───── Source data ─────

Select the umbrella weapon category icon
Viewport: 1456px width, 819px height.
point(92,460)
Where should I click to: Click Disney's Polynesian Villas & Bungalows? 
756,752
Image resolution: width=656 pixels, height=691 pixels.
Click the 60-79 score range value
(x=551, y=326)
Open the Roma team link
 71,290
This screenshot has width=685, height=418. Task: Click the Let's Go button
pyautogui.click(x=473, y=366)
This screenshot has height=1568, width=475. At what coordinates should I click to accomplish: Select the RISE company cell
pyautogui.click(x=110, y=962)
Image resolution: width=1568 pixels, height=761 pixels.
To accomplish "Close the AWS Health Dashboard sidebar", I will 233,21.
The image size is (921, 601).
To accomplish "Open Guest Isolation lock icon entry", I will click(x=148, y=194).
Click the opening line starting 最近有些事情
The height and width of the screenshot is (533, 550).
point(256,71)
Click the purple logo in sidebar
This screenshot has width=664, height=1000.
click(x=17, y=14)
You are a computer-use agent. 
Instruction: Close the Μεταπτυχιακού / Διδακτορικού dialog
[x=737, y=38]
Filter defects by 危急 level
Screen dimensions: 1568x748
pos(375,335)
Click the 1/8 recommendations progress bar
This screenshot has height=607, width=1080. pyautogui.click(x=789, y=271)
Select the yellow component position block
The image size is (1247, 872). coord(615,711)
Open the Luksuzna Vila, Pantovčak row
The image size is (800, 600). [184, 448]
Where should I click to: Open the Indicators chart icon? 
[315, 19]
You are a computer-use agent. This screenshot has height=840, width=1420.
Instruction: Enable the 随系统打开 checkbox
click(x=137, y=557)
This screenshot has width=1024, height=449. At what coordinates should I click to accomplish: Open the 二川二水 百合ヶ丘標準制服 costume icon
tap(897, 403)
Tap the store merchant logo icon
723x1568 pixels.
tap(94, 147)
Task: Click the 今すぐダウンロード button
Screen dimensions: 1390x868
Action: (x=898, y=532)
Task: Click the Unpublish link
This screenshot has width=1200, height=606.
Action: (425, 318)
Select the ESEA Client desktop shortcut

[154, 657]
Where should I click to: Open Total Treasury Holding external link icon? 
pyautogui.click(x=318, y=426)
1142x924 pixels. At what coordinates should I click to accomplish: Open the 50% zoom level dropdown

─────

*Task instructions:* Resize the stretch of the listing from the line containing "Image resolution: width=656" through the line containing "will click(x=148, y=194)." by rewriting all of those lines, requests included, with every click coordinate in the answers multiplied by 0.75 and rounded to a whole number, halves rounded up. Give only those lines.

*Written answer:*
Image resolution: width=656 pixels, height=691 pixels.
Click the 60-79 score range value
(x=413, y=245)
Open the Roma team link
 53,218
This screenshot has width=685, height=418. Task: Click the Let's Go button
pyautogui.click(x=355, y=275)
This screenshot has height=1568, width=475. At what coordinates should I click to accomplish: Select the RISE company cell
pyautogui.click(x=83, y=722)
Image resolution: width=1568 pixels, height=761 pixels.
To accomplish "Close the AWS Health Dashboard sidebar", I will 175,16.
The image size is (921, 601).
To accomplish "Open Guest Isolation lock icon entry", I will click(x=111, y=146).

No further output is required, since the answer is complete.